Ajax reached her destination on 27 February and set about her work almost
immediately. She spent the next five months—save for five days underway
locally in May—performing repairs at Long Beach. On 31 July, the repair ship
embarked upon the final overseas assignment of her Navy career.
Her last deployment afforded Ajax a real opportunity to carry out the
function for which she had been designed and built. Continually moving, she
performed repairs at widely separated locations. Steaming by way of Hawaii
and Guam, she arrived in the Philippines at Subic Bay on 31 August. From
Subic Bay, she voyaged to Singapore where she stopped between 24 September
and 3 October. Leaving Singapore, Ajax headed through the Malacca Strait
into the Indian Ocean. She arrived at isolated Diego Garcia Island on 11
October but resumed her voyage again on the 13th. The repair ship dropped
anchor at Al Masirah, an island in the Arabian Sea just off the east coast
of Oman, on the 19th and carried out repair work there until the beginning
of November. On the 2d, she headed back to Diego Garcia where she arrived on
the 9th. Her crew performed repairs on Mars (AFS-1) and Shasta (AE-33)
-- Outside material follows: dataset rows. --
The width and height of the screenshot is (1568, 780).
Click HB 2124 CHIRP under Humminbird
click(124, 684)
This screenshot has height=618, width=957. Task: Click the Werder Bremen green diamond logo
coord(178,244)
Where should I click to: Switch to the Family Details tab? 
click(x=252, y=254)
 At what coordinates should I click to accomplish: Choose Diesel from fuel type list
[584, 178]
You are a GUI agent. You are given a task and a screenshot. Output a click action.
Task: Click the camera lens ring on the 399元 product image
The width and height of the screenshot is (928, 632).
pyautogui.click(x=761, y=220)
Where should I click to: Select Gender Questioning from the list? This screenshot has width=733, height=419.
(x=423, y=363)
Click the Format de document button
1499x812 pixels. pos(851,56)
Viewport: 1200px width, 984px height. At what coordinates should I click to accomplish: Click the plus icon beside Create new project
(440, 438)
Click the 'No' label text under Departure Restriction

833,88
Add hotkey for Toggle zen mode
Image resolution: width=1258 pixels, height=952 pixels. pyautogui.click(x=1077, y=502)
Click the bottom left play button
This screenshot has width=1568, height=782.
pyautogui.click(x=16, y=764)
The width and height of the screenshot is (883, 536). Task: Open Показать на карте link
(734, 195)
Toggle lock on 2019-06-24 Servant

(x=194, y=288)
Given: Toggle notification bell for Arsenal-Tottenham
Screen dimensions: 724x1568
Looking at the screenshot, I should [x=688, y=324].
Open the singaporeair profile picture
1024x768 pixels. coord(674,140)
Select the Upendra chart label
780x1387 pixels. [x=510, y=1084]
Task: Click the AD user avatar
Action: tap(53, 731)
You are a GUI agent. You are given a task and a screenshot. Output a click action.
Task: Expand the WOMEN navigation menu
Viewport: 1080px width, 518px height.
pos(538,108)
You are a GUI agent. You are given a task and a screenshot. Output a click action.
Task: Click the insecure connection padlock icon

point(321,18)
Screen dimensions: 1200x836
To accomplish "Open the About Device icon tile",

before Ajax put to sea to return to Al Masirah. After conducting
availabilities for ships of the Middle East Force at Al Masirah from 22
November to 5 December, she put to sea to avoid a large dust storm. While
still underway, she laid in a course for Singapore on 7 December. The ship
reached her destination on 20 December. Following repairs on Jesse L. Brown
(FF-1089), Ajax set sail once again on 31 December bound for Diego Garcia
Island. She arrived at Diego Garcia on 7 January 1986 and provided repair
services there for a fortnight. On 22 January, the ship left Diego Garcia in
her wake and set course for Pattaya, Thailand, where she spent most of the
first week in February. On 12 February, Ajax stood into Subic Bay where she
was relieved by Hector.
The repair ship embarked upon the long voyage across the Pacific Ocean on 21
February. She stopped at Pearl Harbor between 8 and 10 March and arrived
back in San Diego on the 18th. Following the usual leave and upkeep period,
Ajax resumed her repair services. That activity lasted until the second week
in September when she began preparations to go out of service. Ajax was
decommissioned at San Diego on 31 December 1986.
Ajax (AR-6) received five battle stars for service in the Vietnam conflict.